-- START --
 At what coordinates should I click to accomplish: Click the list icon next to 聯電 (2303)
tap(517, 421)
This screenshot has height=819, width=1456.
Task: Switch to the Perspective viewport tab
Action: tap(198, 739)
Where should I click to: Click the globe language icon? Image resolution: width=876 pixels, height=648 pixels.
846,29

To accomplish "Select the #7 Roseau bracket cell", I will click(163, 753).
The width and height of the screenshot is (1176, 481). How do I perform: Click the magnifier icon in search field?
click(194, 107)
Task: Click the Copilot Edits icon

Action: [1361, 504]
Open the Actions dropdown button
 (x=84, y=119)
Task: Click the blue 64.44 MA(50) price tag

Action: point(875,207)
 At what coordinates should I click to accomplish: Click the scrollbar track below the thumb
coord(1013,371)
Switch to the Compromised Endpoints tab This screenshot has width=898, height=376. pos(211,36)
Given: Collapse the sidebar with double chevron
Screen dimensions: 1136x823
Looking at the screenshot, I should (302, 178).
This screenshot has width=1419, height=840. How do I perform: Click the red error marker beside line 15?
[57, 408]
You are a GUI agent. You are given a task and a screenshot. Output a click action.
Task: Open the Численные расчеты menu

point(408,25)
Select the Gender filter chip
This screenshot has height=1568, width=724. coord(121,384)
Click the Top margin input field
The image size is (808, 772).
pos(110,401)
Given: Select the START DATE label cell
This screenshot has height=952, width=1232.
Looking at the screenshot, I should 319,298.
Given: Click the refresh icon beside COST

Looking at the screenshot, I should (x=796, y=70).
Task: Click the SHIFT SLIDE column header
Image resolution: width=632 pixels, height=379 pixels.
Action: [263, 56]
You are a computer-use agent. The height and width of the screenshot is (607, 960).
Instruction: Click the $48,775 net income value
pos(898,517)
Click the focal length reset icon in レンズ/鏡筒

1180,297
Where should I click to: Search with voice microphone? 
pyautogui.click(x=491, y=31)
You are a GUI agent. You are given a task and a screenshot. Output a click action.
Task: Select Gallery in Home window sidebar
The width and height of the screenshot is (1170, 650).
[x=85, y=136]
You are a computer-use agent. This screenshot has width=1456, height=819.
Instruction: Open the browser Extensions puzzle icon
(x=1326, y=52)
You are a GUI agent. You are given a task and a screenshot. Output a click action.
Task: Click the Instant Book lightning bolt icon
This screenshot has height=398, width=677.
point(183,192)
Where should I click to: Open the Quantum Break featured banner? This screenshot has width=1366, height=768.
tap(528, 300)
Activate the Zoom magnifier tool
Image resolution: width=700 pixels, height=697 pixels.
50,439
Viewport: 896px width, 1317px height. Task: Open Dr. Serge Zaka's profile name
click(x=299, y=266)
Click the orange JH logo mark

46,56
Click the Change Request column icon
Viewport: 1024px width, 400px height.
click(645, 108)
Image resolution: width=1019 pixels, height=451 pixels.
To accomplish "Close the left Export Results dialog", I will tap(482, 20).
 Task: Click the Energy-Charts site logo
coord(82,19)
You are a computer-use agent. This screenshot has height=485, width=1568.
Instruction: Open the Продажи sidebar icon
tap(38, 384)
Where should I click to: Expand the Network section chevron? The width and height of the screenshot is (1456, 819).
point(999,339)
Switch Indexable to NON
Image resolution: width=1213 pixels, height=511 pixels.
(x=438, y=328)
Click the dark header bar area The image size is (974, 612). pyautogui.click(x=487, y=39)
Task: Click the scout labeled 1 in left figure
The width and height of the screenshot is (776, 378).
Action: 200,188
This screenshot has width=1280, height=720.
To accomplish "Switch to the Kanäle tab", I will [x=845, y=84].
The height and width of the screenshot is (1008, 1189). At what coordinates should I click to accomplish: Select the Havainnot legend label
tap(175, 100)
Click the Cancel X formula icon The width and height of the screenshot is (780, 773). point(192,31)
-- END --
WRITTEN REQUEST: Copy all of the records above line for line, with no changes.

EXPECTED ANSWER:
 At what coordinates should I click to accomplish: Click the list icon next to 聯電 (2303)
tap(517, 421)
This screenshot has height=819, width=1456.
Task: Switch to the Perspective viewport tab
Action: tap(198, 739)
Where should I click to: Click the globe language icon? Image resolution: width=876 pixels, height=648 pixels.
846,29

To accomplish "Select the #7 Roseau bracket cell", I will click(163, 753).
The width and height of the screenshot is (1176, 481). How do I perform: Click the magnifier icon in search field?
click(194, 107)
Task: Click the Copilot Edits icon

Action: [1361, 504]
Open the Actions dropdown button
 (x=84, y=119)
Task: Click the blue 64.44 MA(50) price tag

Action: point(875,207)
 At what coordinates should I click to accomplish: Click the scrollbar track below the thumb
coord(1013,371)
Switch to the Compromised Endpoints tab This screenshot has width=898, height=376. pos(211,36)
Given: Collapse the sidebar with double chevron
Screen dimensions: 1136x823
Looking at the screenshot, I should (302, 178).
This screenshot has width=1419, height=840. How do I perform: Click the red error marker beside line 15?
[57, 408]
You are a GUI agent. You are given a task and a screenshot. Output a click action.
Task: Open the Численные расчеты menu

point(408,25)
Select the Gender filter chip
This screenshot has height=1568, width=724. coord(121,384)
Click the Top margin input field
The image size is (808, 772).
pos(110,401)
Given: Select the START DATE label cell
This screenshot has height=952, width=1232.
Looking at the screenshot, I should 319,298.
Given: Click the refresh icon beside COST

Looking at the screenshot, I should (x=796, y=70).
Task: Click the SHIFT SLIDE column header
Image resolution: width=632 pixels, height=379 pixels.
Action: [263, 56]
You are a computer-use agent. The height and width of the screenshot is (607, 960).
Instruction: Click the $48,775 net income value
pos(898,517)
Click the focal length reset icon in レンズ/鏡筒

1180,297
Where should I click to: Search with voice microphone? 
pyautogui.click(x=491, y=31)
You are a GUI agent. You are given a task and a screenshot. Output a click action.
Task: Select Gallery in Home window sidebar
The width and height of the screenshot is (1170, 650).
[x=85, y=136]
You are a computer-use agent. This screenshot has width=1456, height=819.
Instruction: Open the browser Extensions puzzle icon
(x=1326, y=52)
You are a GUI agent. You are given a task and a screenshot. Output a click action.
Task: Click the Instant Book lightning bolt icon
This screenshot has height=398, width=677.
point(183,192)
Where should I click to: Open the Quantum Break featured banner? This screenshot has width=1366, height=768.
tap(528, 300)
Activate the Zoom magnifier tool
Image resolution: width=700 pixels, height=697 pixels.
50,439
Viewport: 896px width, 1317px height. Task: Open Dr. Serge Zaka's profile name
click(x=299, y=266)
Click the orange JH logo mark

46,56
Click the Change Request column icon
Viewport: 1024px width, 400px height.
click(645, 108)
Image resolution: width=1019 pixels, height=451 pixels.
To accomplish "Close the left Export Results dialog", I will tap(482, 20).
 Task: Click the Energy-Charts site logo
coord(82,19)
You are a computer-use agent. This screenshot has height=485, width=1568.
Instruction: Open the Продажи sidebar icon
tap(38, 384)
Where should I click to: Expand the Network section chevron? The width and height of the screenshot is (1456, 819).
point(999,339)
Switch Indexable to NON
Image resolution: width=1213 pixels, height=511 pixels.
(x=438, y=328)
Click the dark header bar area The image size is (974, 612). pyautogui.click(x=487, y=39)
Task: Click the scout labeled 1 in left figure
The width and height of the screenshot is (776, 378).
Action: 200,188
This screenshot has width=1280, height=720.
To accomplish "Switch to the Kanäle tab", I will [x=845, y=84].
The height and width of the screenshot is (1008, 1189). At what coordinates should I click to accomplish: Select the Havainnot legend label
tap(175, 100)
Click the Cancel X formula icon The width and height of the screenshot is (780, 773). point(192,31)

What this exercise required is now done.